*** Records for this task Section Begins ***

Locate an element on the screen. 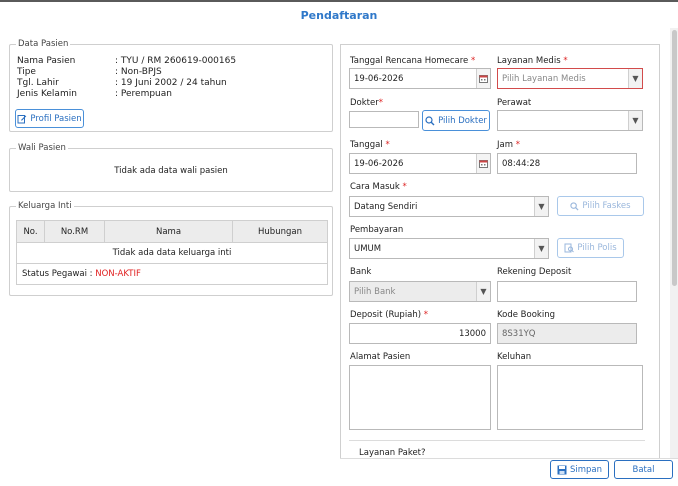 The image size is (678, 486). patient-info-row: Jenis Kelamin : Perempuan is located at coordinates (169, 94).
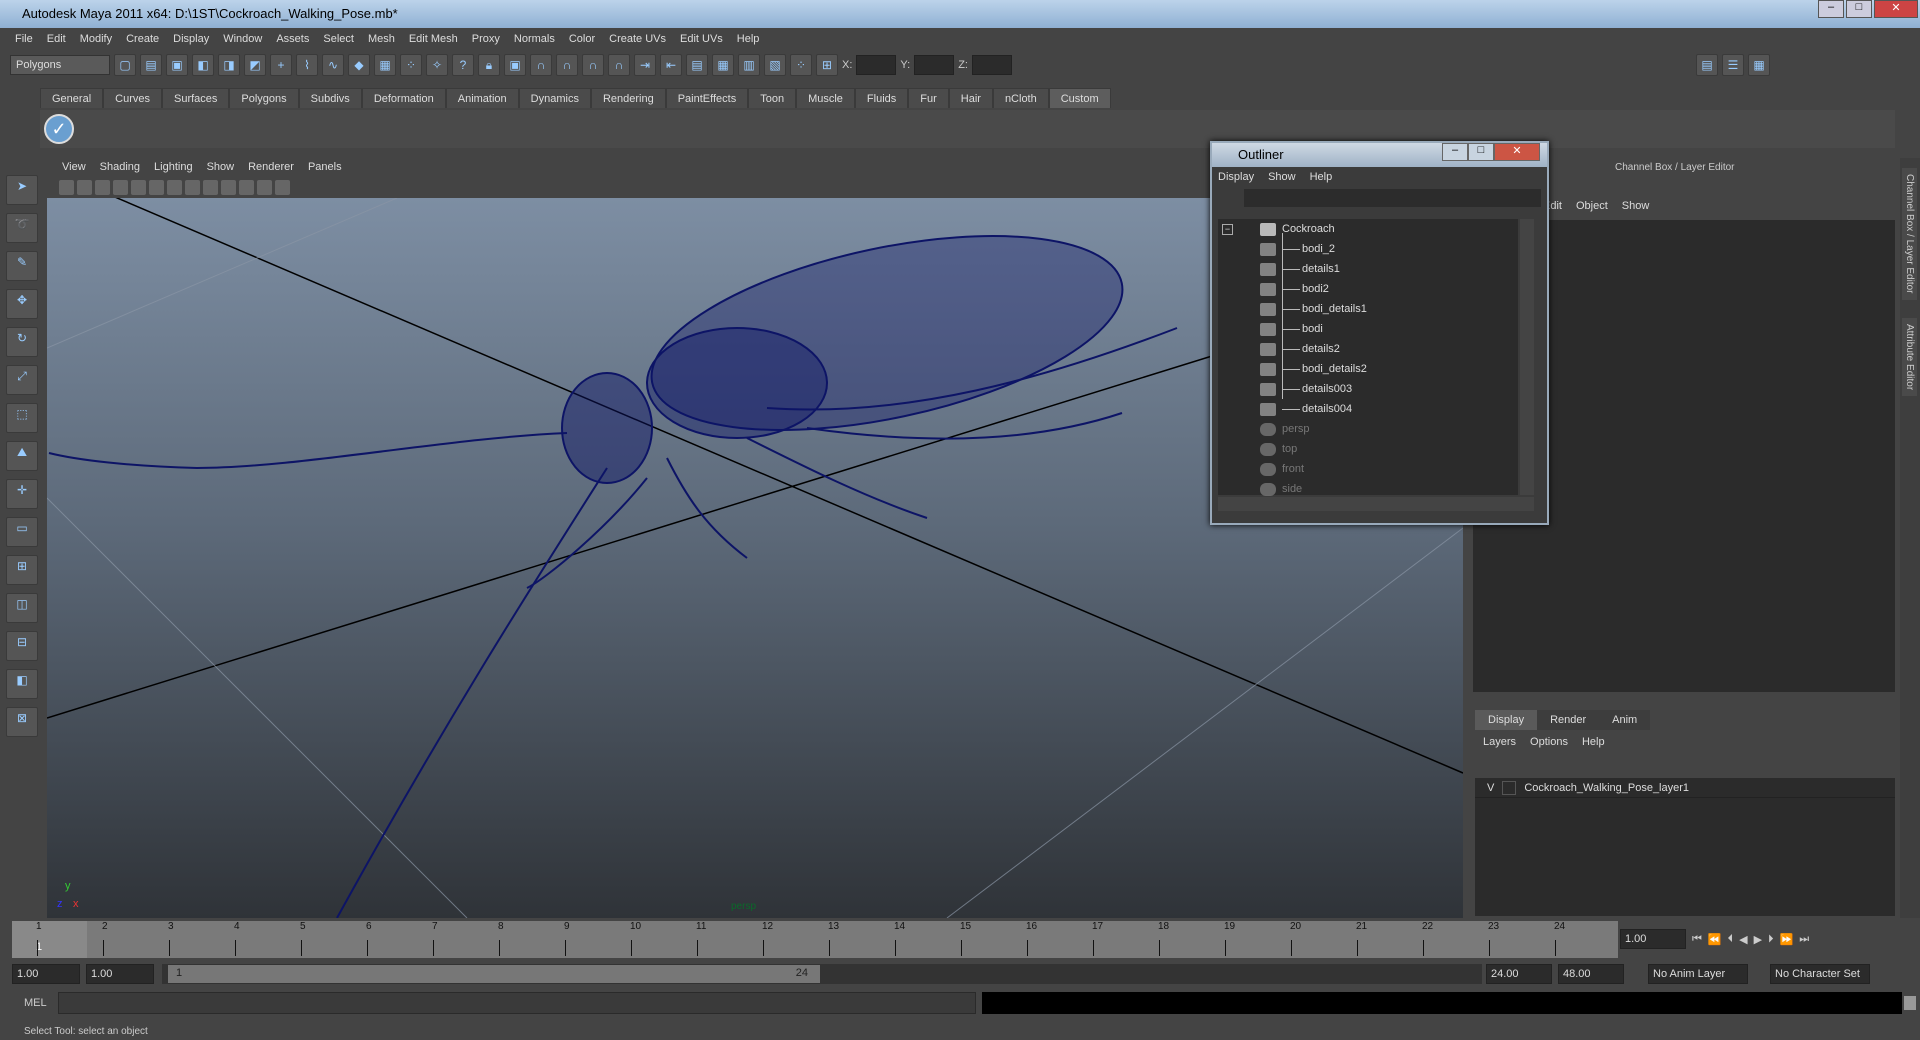 The height and width of the screenshot is (1040, 1920). Describe the element at coordinates (56, 40) in the screenshot. I see `menu-edit: Edit` at that location.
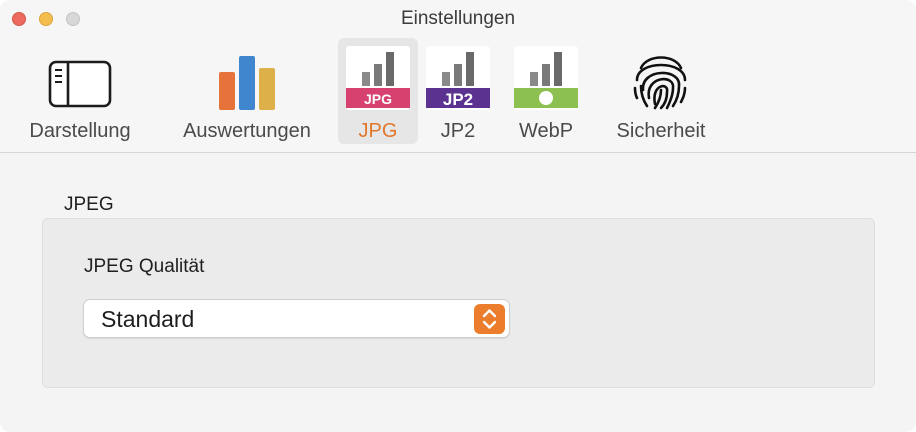 This screenshot has height=432, width=916. What do you see at coordinates (378, 99) in the screenshot?
I see `svg-text: JPG` at bounding box center [378, 99].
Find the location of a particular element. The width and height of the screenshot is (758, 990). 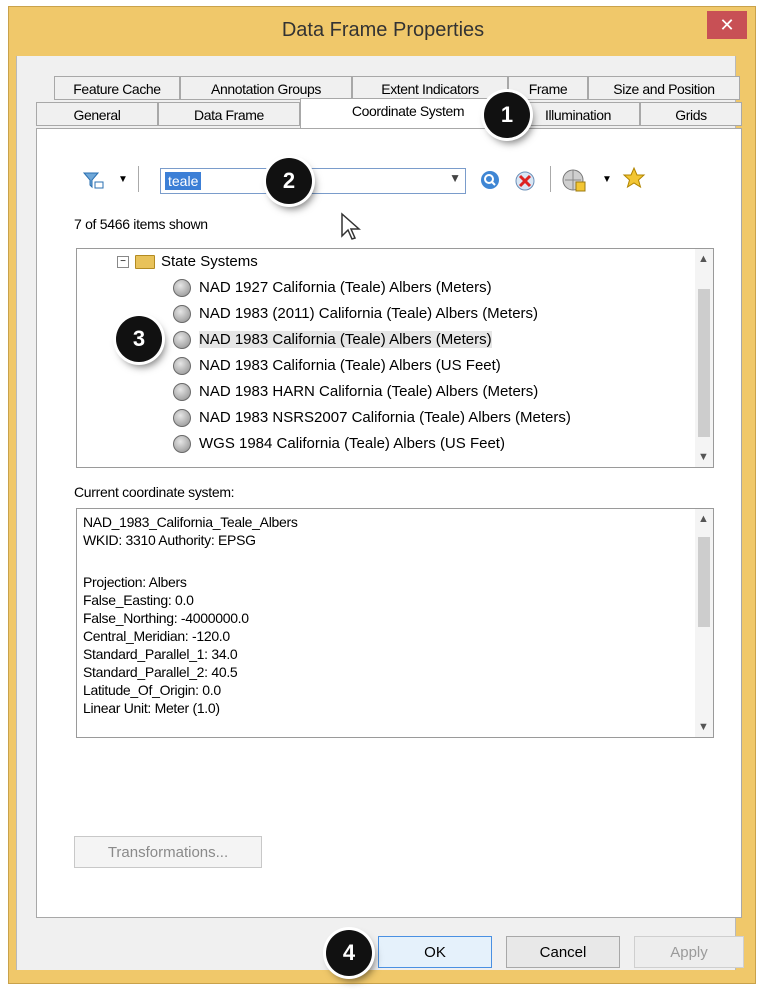

callout-4: 4 is located at coordinates (349, 953).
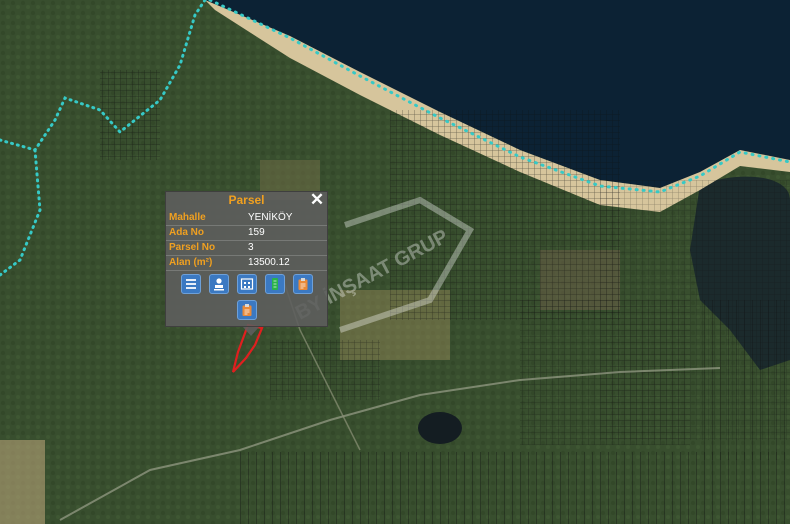  Describe the element at coordinates (317, 200) in the screenshot. I see `close-icon: ✕` at that location.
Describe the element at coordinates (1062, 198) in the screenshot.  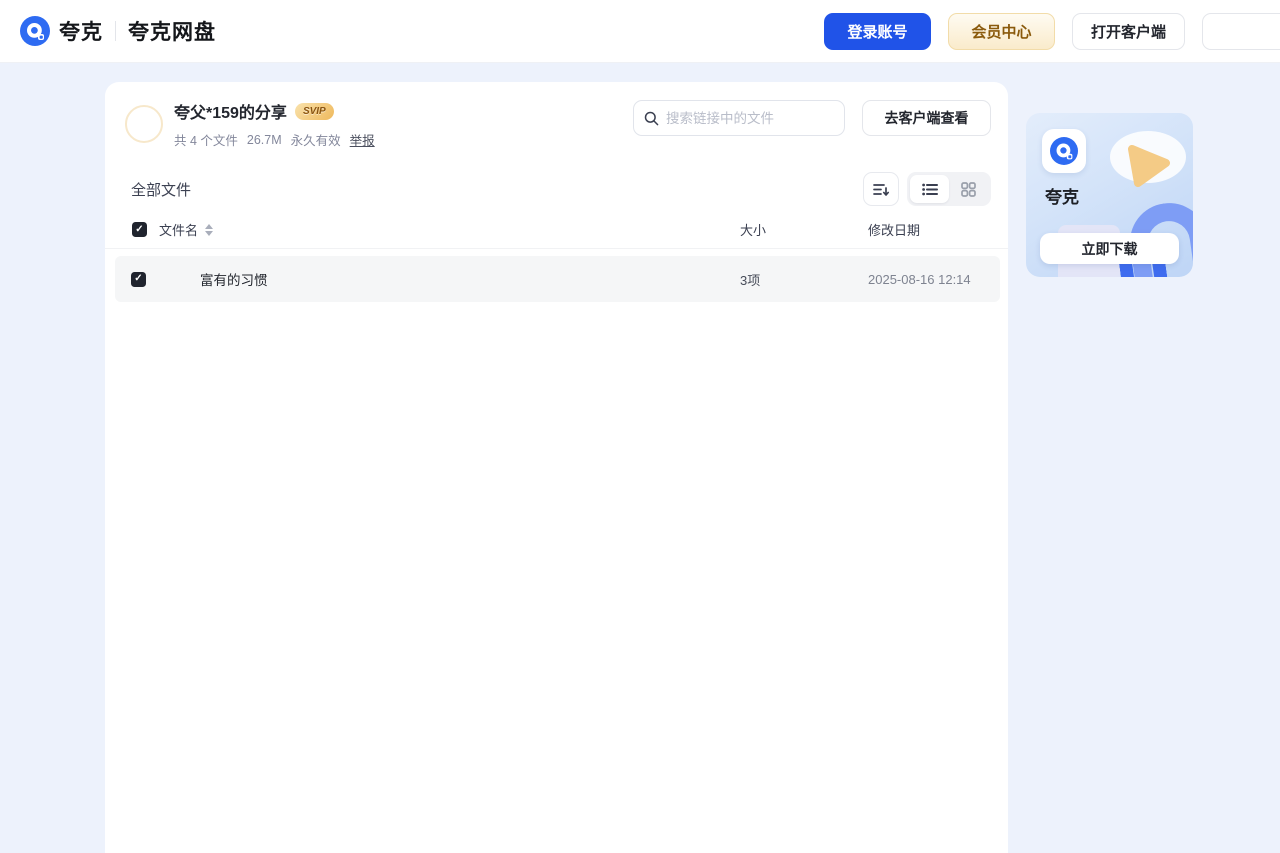
I see `promo-app-name: 夸克` at that location.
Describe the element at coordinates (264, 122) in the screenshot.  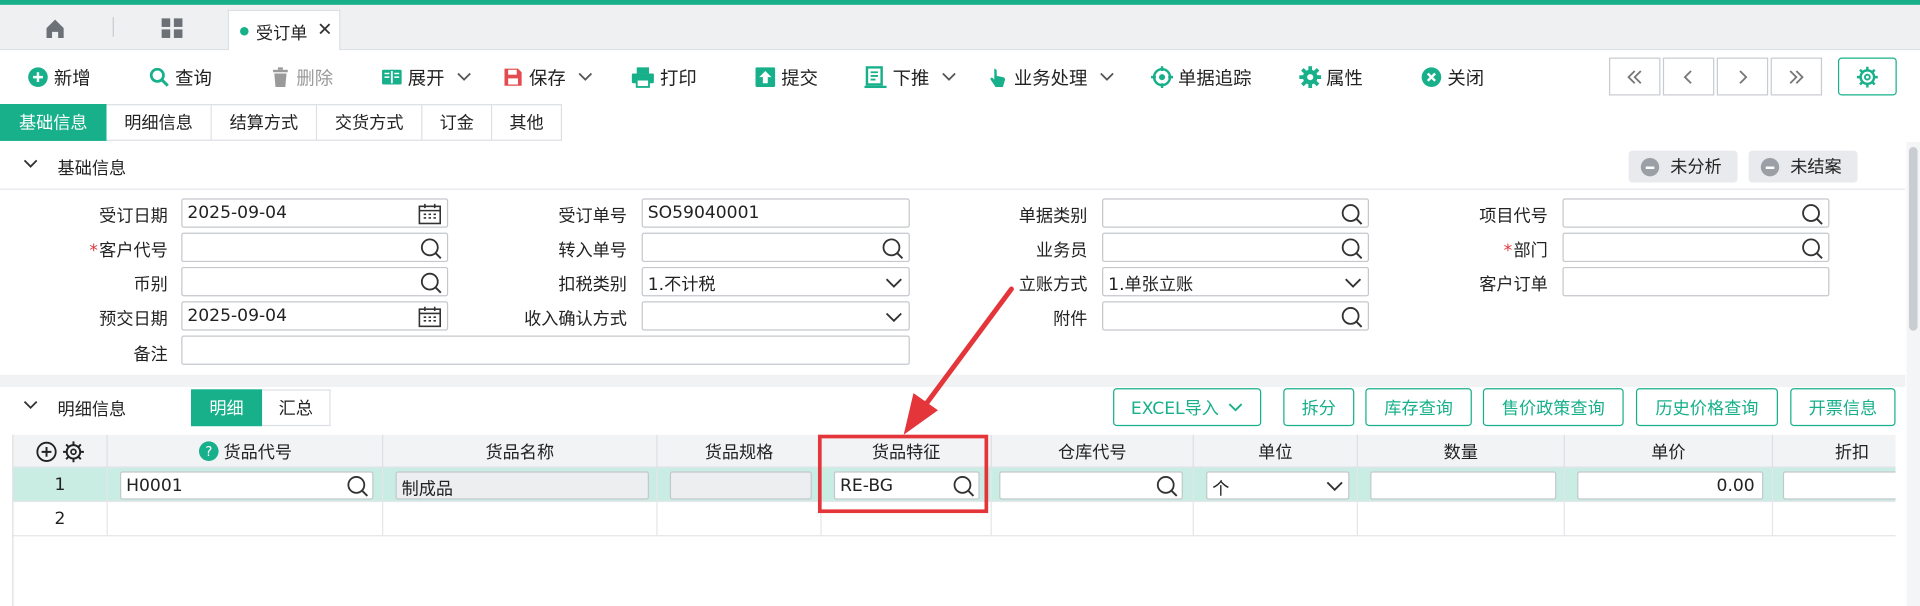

*** Records for this task Section Ends ***

Job:
Retype the lines starting with the one that contains "Describe the element at coordinates (1062, 198)" and ending with the final line. Leave the pictures out.

Expected answer:
Describe the element at coordinates (1062, 198) in the screenshot.  
I see `promo-app-name: 夸克` at that location.
Describe the element at coordinates (264, 122) in the screenshot.  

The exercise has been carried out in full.